Elisabeth Ovesen: I have a friend who is over [at Blavity] and he just asked me if I wanted to do something with him. And that's just kinda how it happened. It wasn't like some big master plan. Somebody over there was like, “Hey, we need content. We want to do this podcast. Can you do it?” And I was like, “Sure.” And that's that. That was around the holidays and so we started working on it.

xoNecole: Your life and work seem incredibly different from when you first broke out on the scene. Can you talk a bit about the change in your career and how your life is now?

EO: Not that different. I mean my life is very different, of course, but my work isn't really that different. My life is different, of course, because I'm 43. My career started when I was in my 20s, so we're looking at almost 20 years since the beginning of my career. So, naturally life has changed a lot since then.
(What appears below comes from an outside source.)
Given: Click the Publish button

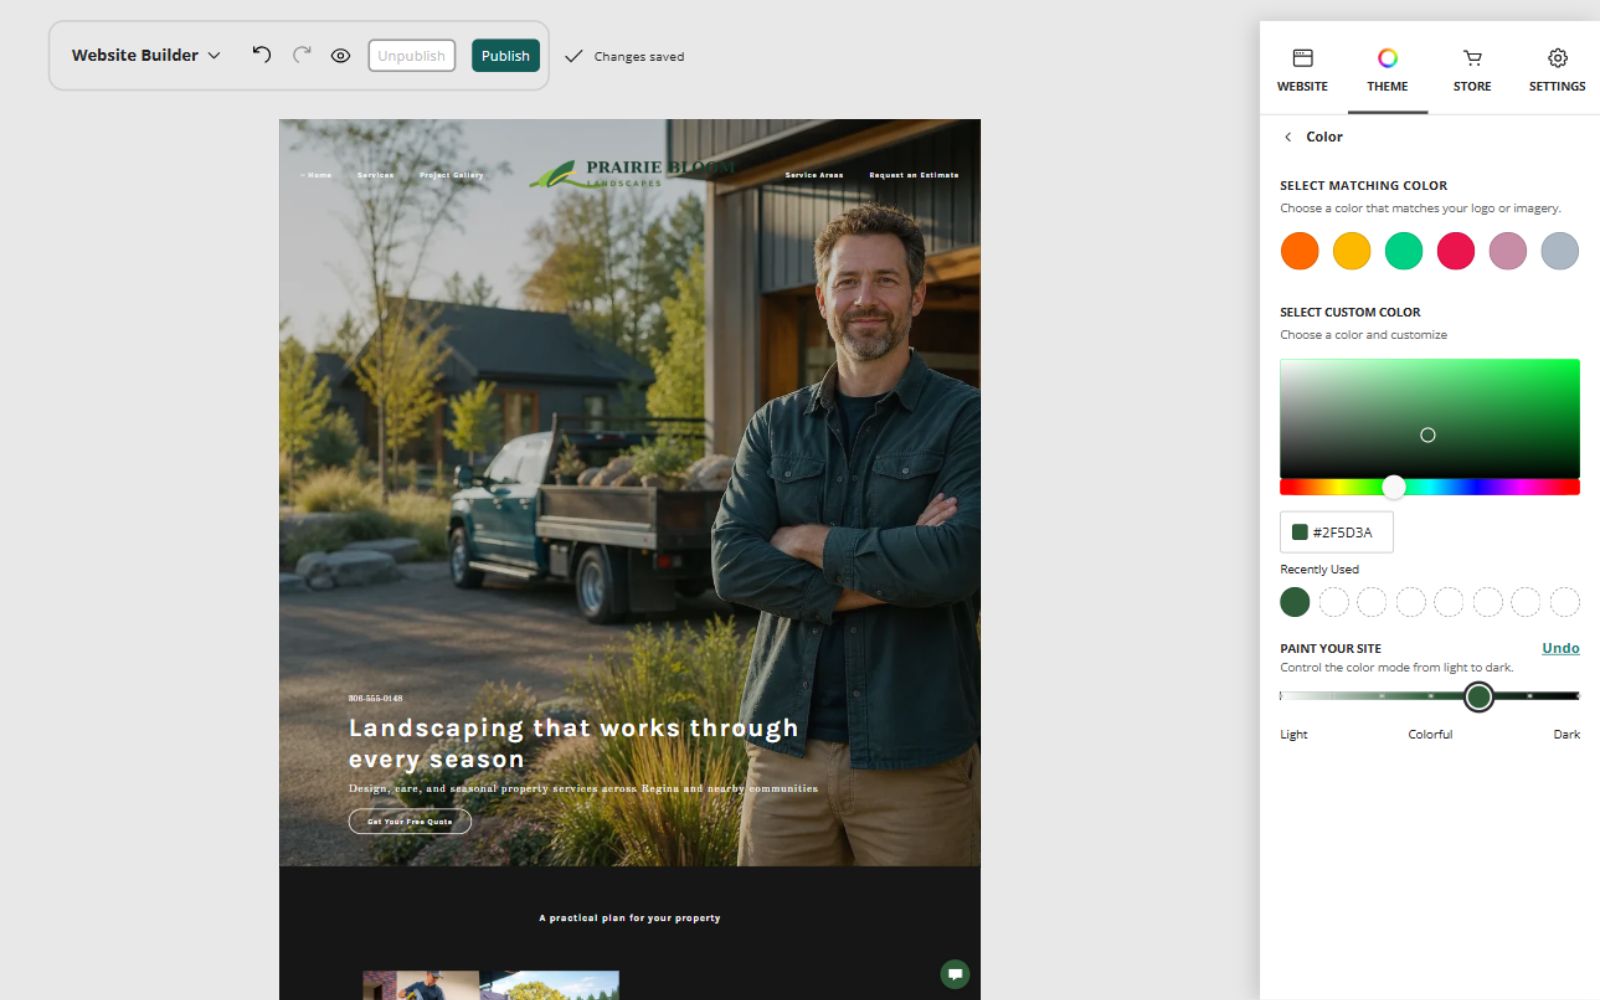Looking at the screenshot, I should click(x=505, y=56).
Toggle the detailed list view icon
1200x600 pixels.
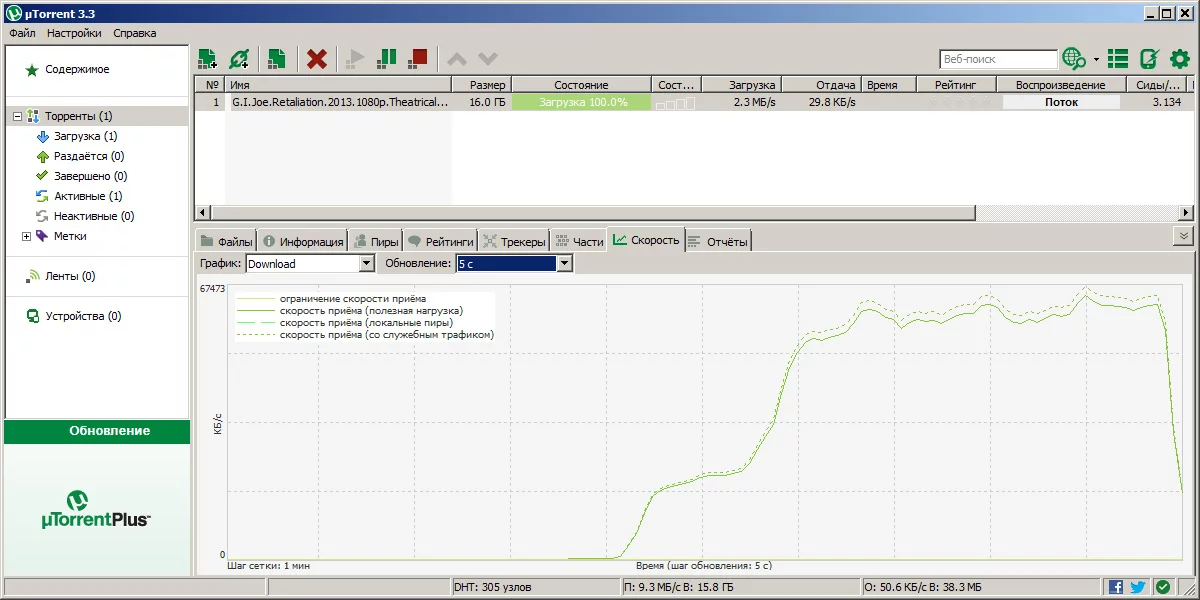coord(1118,59)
I don’t think my career has changed a whole lot – not as far as my writing is concerned, and my stream of consciousness with my writing, and my concerns and the subject matter hasn’t changed much. I've always written about interpersonal relationships, sexual shame, male ego fragility, respectability politics – things like that. I always put myself in the center of that to make those points, which I think were greatly missed when I first started writing. I think that society has changed quite a bit. People are more aware. People tell me a lot that I have always been “before my time.” I was writing about things before other people were talking about that; I was concerned about things before my generation seemed to be concerned about things. I wasn't “before my time.” I think it just seems that way to people who are late to the revolution, you know what I mean?

I retired from publishing in 2015, which was always the plan to do 10 years and retire. I was retired from my pen name and just from the business in general in 2015, I could focus on my business, my education and other things, my family. I came back to writing in 2020 over at Medium. The same friend that got me into the podcast, actually as the vice president of content over at Medium and was like, “Hey, we need some content.” I guess I’m his go-to content creator.

xoNecole: Can you expound on why you went back to your birth name versus your stage name?

EO: No, it was nothing to expound upon. I mean, writers have pen names. That’s like asking Diddy, why did he go by Sean? I didn't go back. I've always used that. Nobody was paying attention. I've never not been myself. Karrine Steffans wrote a certain kind of book for a certain kind of audience. She was invented for the urban audience, particularly. She was never meant to live more than 10 years. I have other pen names as well. I write under several names. So, the other ones are just nobody's business right now. Different pen names write different things. And Elisabeth isn’t my real name either. So you'll never know who I really am and you’ll never know what my real name is, because part of being a writer is, for me at least, keeping some sort of anonymity. Anything I do in entertainment is going to amass quite a bit because who I am as a person in my private life isn't the same a lot of times as who I am publicly.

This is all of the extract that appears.